**EXTRACTED DATA:**
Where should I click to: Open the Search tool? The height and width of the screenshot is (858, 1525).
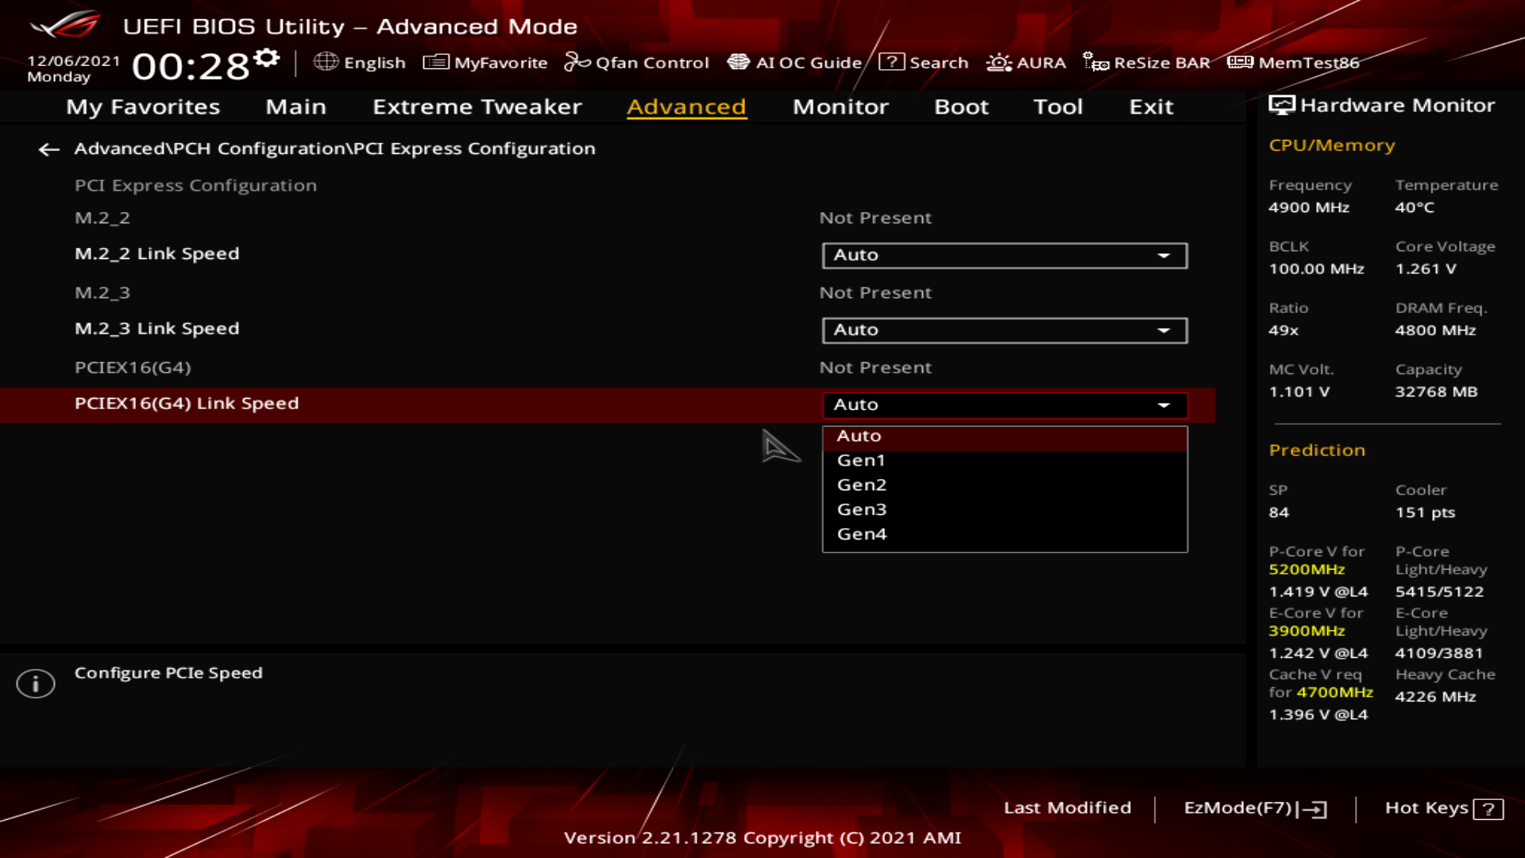924,62
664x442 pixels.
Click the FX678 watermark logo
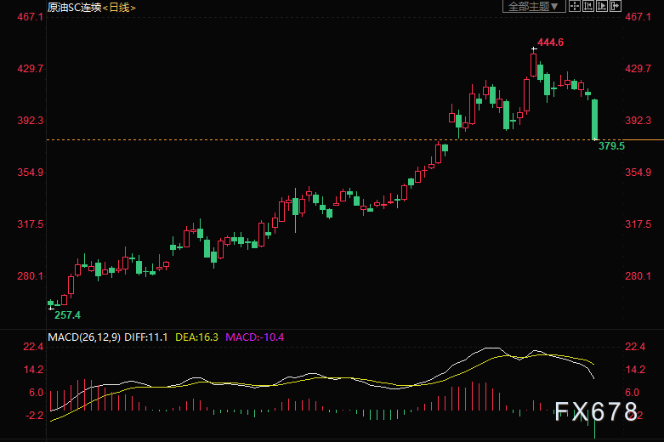click(596, 411)

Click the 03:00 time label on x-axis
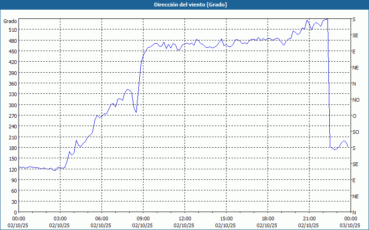60,219
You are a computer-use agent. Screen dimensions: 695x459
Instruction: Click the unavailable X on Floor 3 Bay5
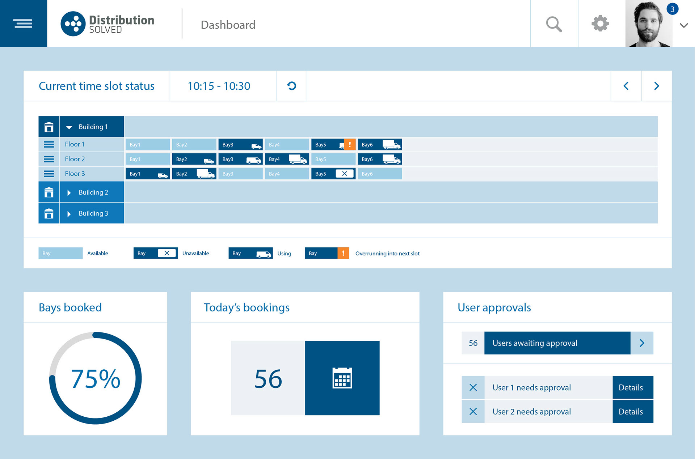[344, 174]

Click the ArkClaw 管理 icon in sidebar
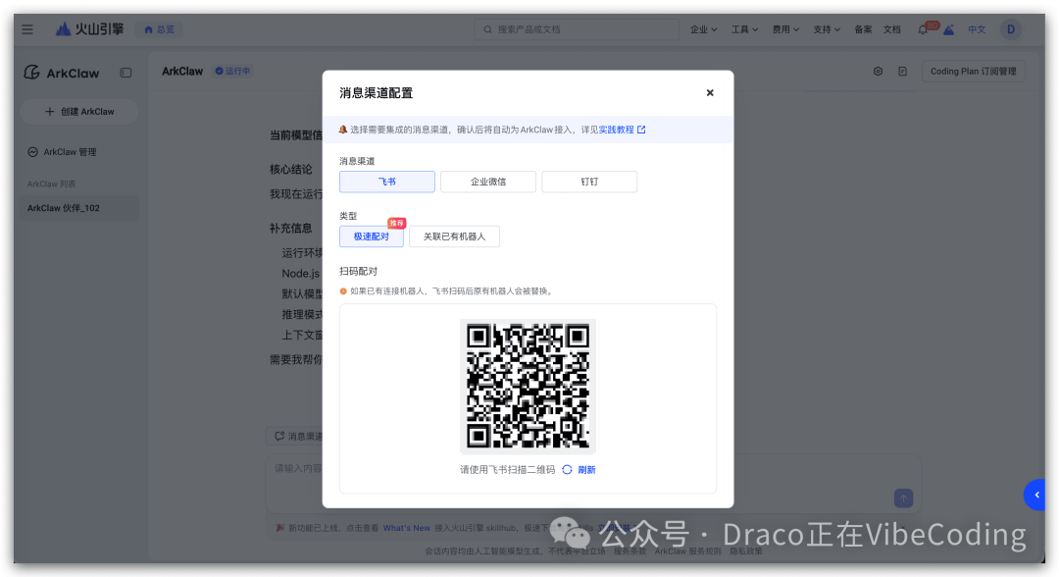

**EXERCISE DESCRIPTION:**
Reproduce every line above word for word, leaving out the pictures.

**ANSWER TO THIS PROBLEM:**
Where should I click to: Open the Search tool? The height and width of the screenshot is (858, 1525).
924,62
664x442 pixels.
Click the FX678 watermark logo
click(596, 411)

Click the 03:00 time label on x-axis
60,219
You are a computer-use agent. Screen dimensions: 695x459
Instruction: Click the unavailable X on Floor 3 Bay5
[344, 174]

Click the ArkClaw 管理 icon in sidebar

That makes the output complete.